Per chi ha memoria e coscienza di quella vicenda, è naturale e doloroso confrontare la pagina di storia della nonviolenza, che la foto di Pannella e Dupuis in divisa ricorda e che l’impegno radicale sul fronte ex jugoslavo ha testimoniato, con la pagina di cronaca del pacifismo da parata, che l’immagine di Conte con il dolcevita strehleriano e il suo populismo della buona coscienza rappresenta perfettamente, mentre lancia un alto monito contro l’invio di armi agli aggrediti ucraini, acclamato da una piazza uguale a quella che, trent’anni prima, manifestava contro la difesa degli aggrediti croati, bosniaci e infine kosovari.

Ma a testimoniare la differenza tra la nonviolenza e il pacifismo, più che ogni immagine e parola, è la scelta delle forme e dei luoghi di manifestazione e di lotta.

Il nonviolento manifesta e lotta dove la violenza miete le sue vittime, di modo da intralciarne la marcia o almeno illuminarne lo scandalo.
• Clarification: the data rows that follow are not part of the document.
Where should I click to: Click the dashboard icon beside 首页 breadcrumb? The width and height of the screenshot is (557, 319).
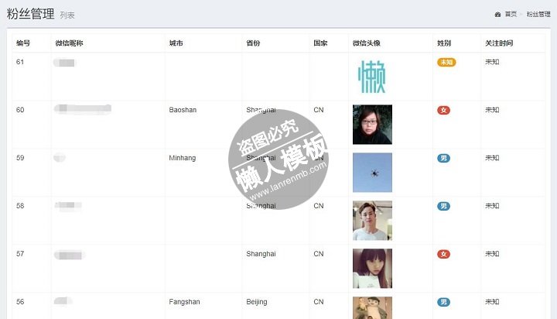pyautogui.click(x=497, y=15)
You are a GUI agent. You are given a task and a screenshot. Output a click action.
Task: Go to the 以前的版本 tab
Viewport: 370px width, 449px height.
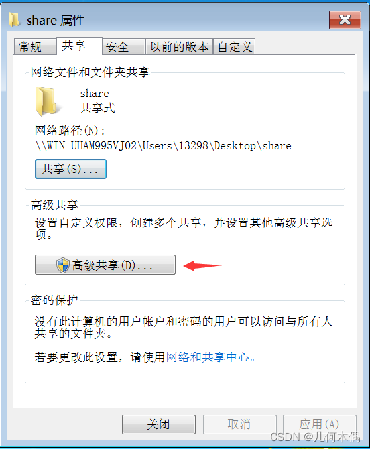[179, 46]

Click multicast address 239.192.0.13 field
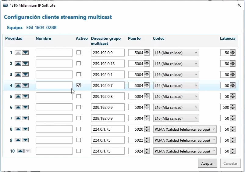pyautogui.click(x=108, y=64)
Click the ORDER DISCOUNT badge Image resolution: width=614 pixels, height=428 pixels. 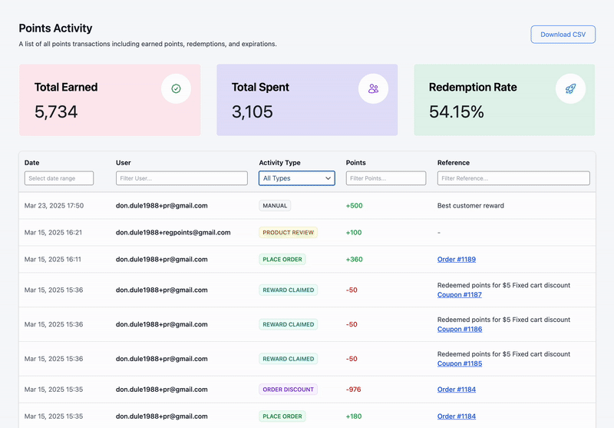(x=288, y=390)
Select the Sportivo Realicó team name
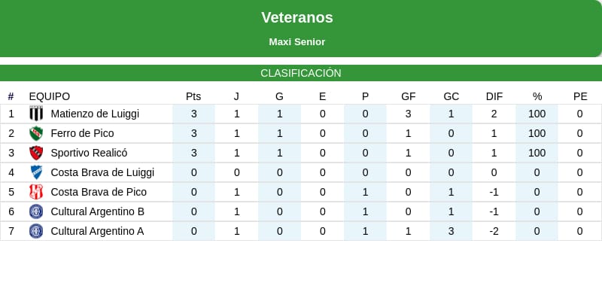Screen dimensions: 602x301 tap(89, 153)
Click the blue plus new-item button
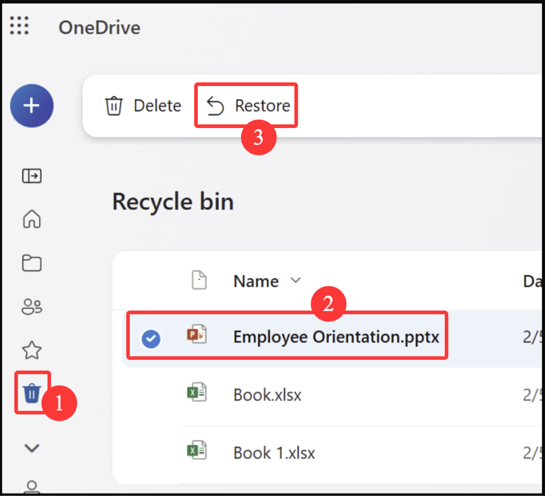Screen dimensions: 545x496 [x=32, y=105]
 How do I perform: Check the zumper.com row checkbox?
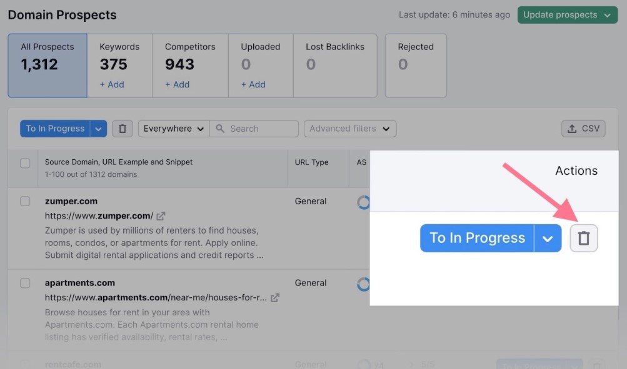(25, 201)
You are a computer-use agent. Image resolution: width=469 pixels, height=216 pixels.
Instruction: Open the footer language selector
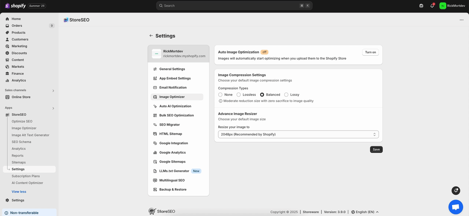click(365, 212)
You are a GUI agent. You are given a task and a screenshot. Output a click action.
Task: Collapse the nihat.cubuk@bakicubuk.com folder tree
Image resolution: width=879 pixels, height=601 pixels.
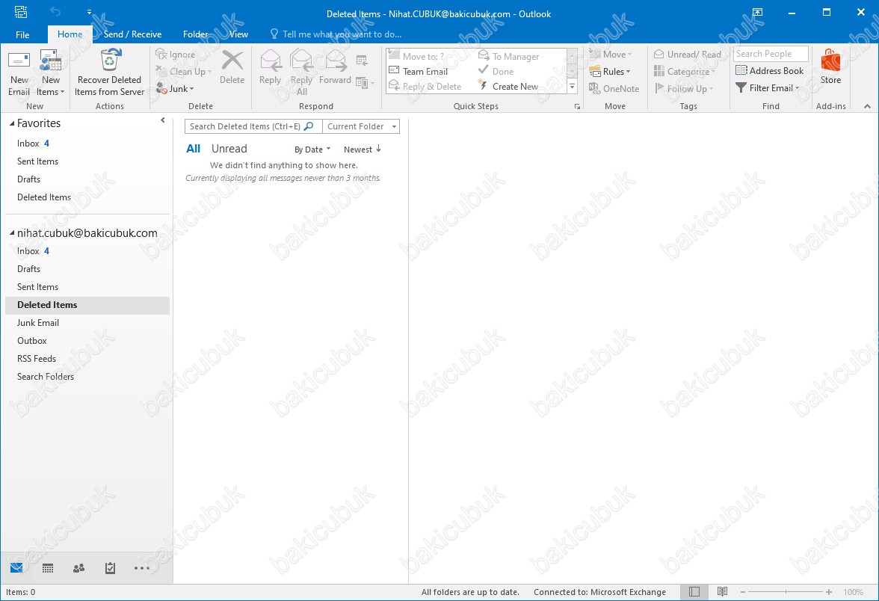point(12,233)
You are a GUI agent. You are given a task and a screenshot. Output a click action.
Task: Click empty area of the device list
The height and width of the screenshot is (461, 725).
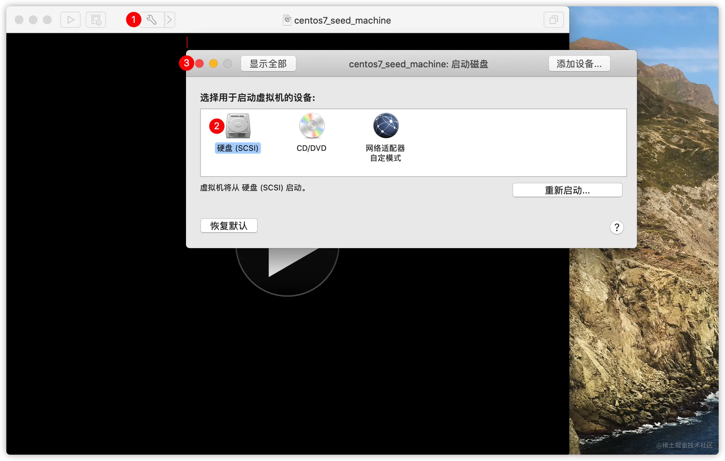click(x=511, y=143)
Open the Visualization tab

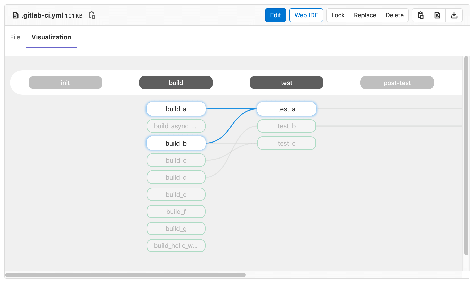[x=51, y=37]
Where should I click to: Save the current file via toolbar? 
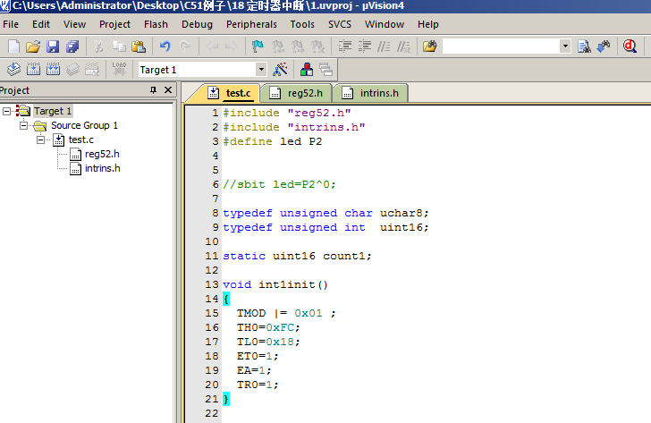click(x=53, y=47)
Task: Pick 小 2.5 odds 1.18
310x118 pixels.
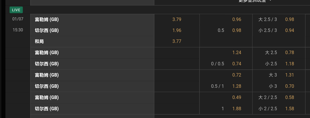Action: click(290, 64)
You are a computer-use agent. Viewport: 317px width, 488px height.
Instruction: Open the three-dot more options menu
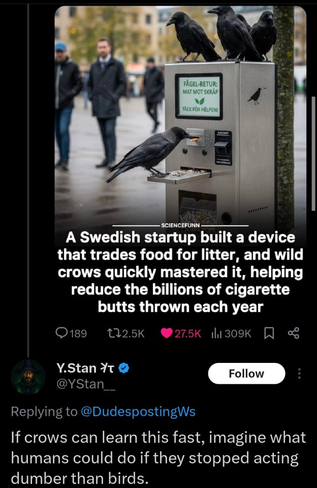(x=299, y=374)
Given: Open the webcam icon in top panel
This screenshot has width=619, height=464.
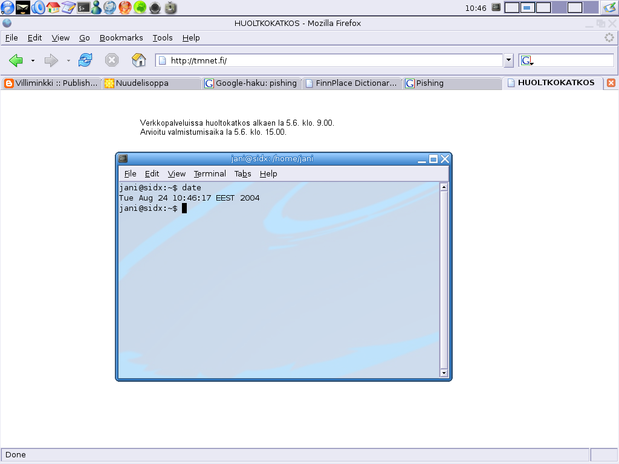Looking at the screenshot, I should (x=155, y=8).

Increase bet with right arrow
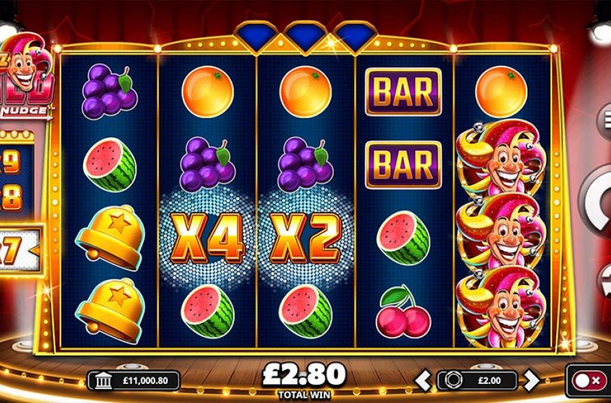pyautogui.click(x=532, y=380)
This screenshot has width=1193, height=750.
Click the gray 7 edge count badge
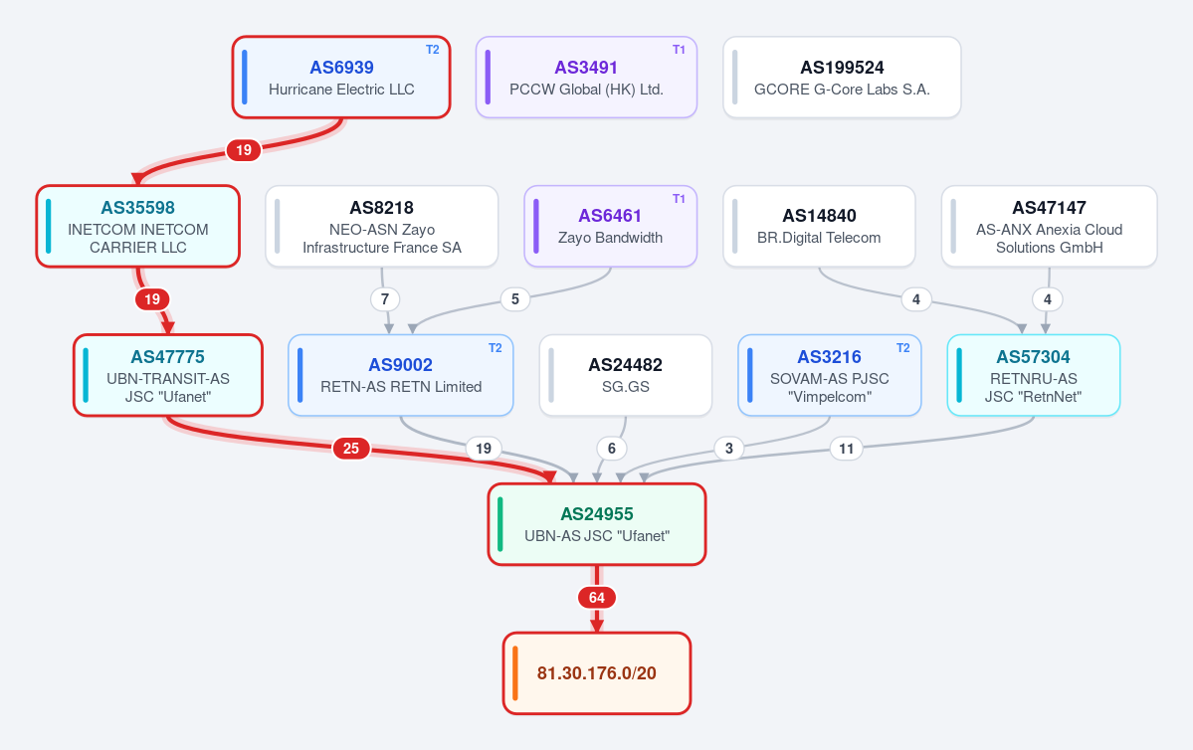(385, 299)
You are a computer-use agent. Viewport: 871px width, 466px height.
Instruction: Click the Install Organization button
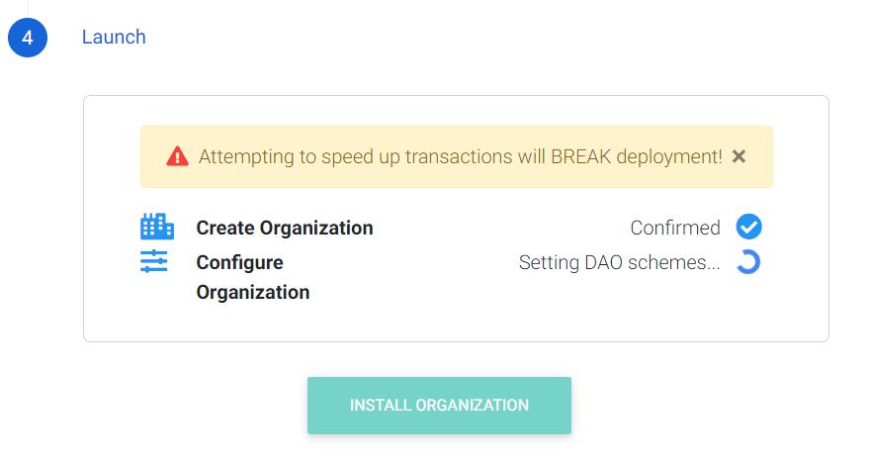point(439,406)
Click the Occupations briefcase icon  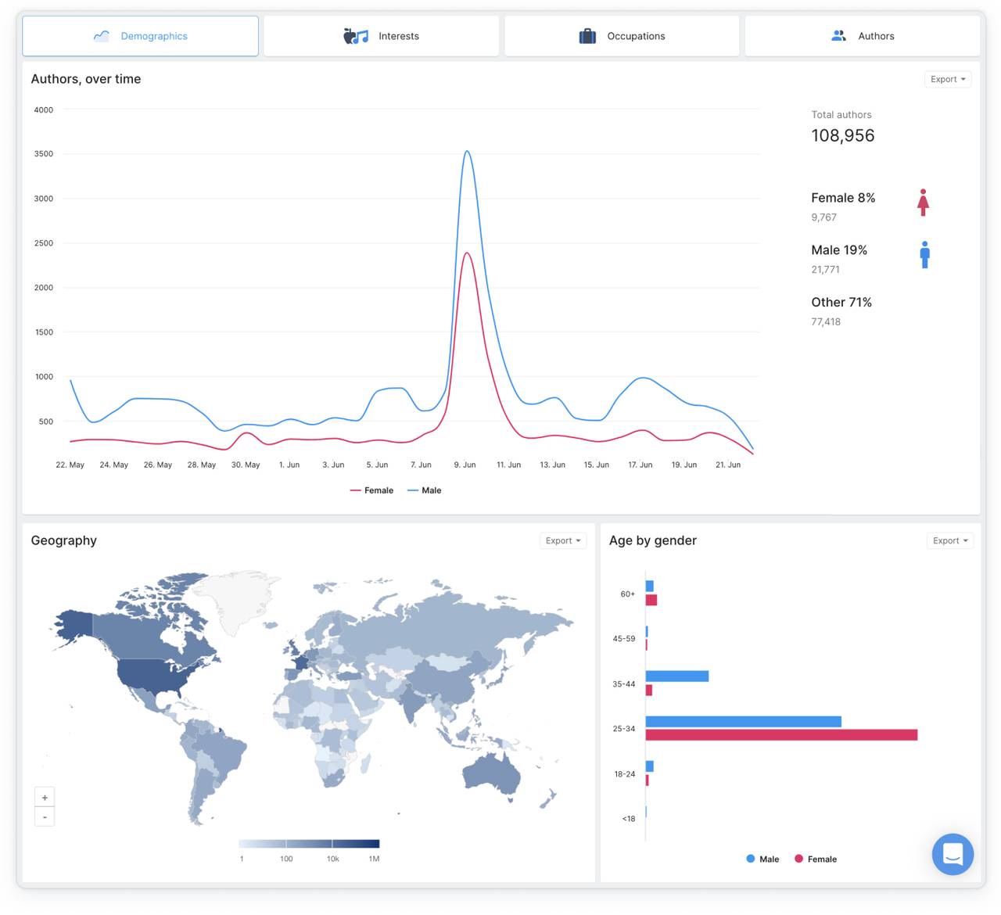587,35
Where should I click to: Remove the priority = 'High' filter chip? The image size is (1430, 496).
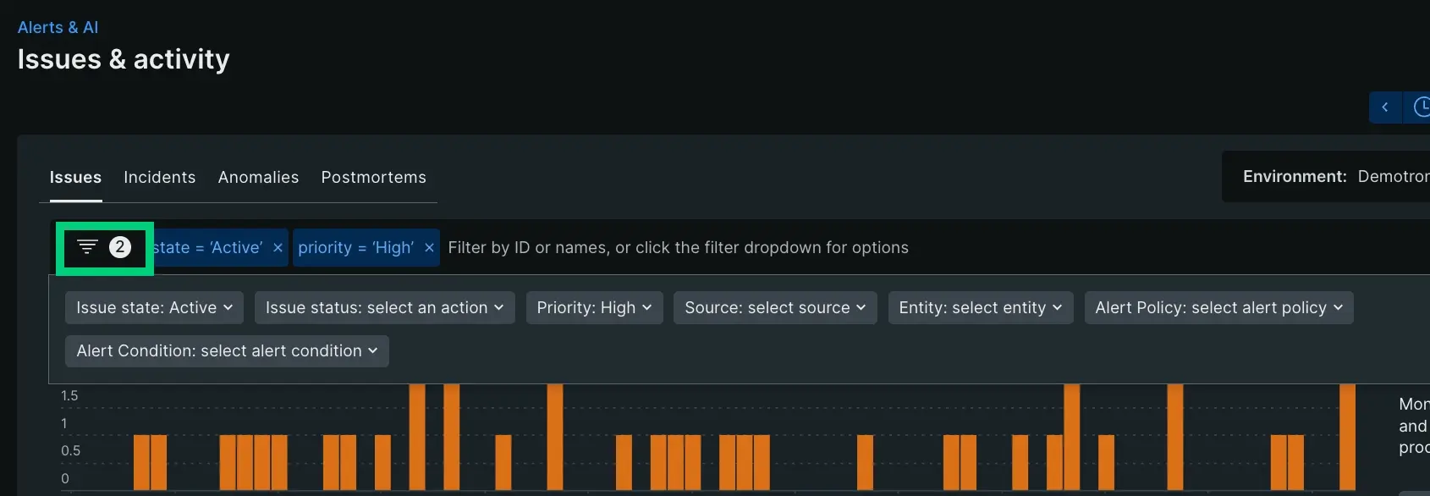pyautogui.click(x=429, y=248)
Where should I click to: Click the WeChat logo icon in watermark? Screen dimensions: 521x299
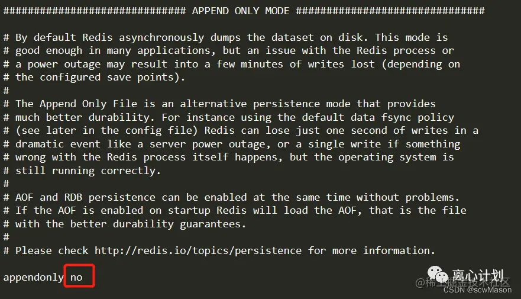click(x=438, y=275)
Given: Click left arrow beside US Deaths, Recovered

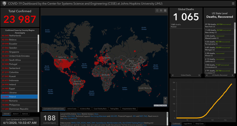Looking at the screenshot, I should point(206,75).
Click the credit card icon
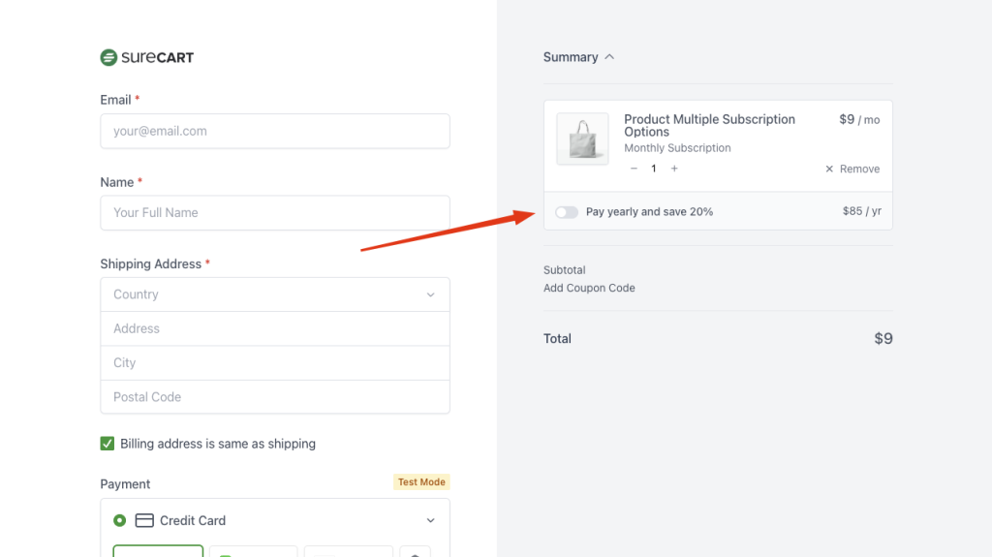992x557 pixels. [x=144, y=520]
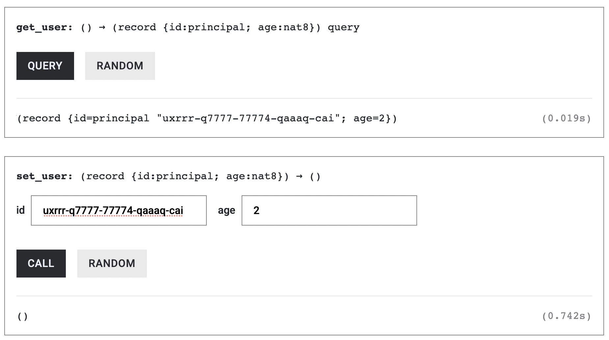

Il nonviolento fa della propria stessa vita pegno della vita e della libertà altrui e non si pone il problema morale di non essere personalmente sporcato dalla violenza e di non diventarne partecipe, bensì l’obiettivo politico, se possibile, di disarmarla dei mezzi e in ogni caso di contrastarne il dominio e la pretesa legittimità. Per questo il nonviolento non vuole la pace, ma la fine della violenza, cioè della violazione dei diritti fondamentali, che la pace – intesa nel senso puramente negativo dell’assenza di un conflitto militare formalizzato tra stati sovrani – di per sé non garantisce e neppure promette.

Le manifestazioni per la pace sono l’esatto contrario di tutto questo: sono forme di posizionamento politico e di autorappresentazione ideologica. Sono contro la guerra come manifestazione dell'imperialismo occidentale e americano. Il pacifismo infatti non è mai stato assoluto e categorico nell’indisponibilità all’uso politico delle armi – non si ricordano manifestazioni pacifiste per disarmare Ho Chi Minh – come ad esempio la nonviolenza gandhiana, che impone di parteggiare per chi difende i diritti alla vita e alla libertà con le armi, ma non accetta (per ragioni teoriche molto complesse, ma non moralistiche) di sostenerne la causa con gli stessi mezzi.

La differenza tra pacifismo e nonviolenza è sostanziale e originaria. La teoria e la pratica della nonviolenza nasce in Italia all’interno del pensiero liberale laico e religioso, il pacifismo è il prodotto ideologico della propaganda stalinista, con i Partigiani della Pace organizzati dal PCI e mobilitati per impedire l’istituzione della Nato e l’adesione dell’Italia.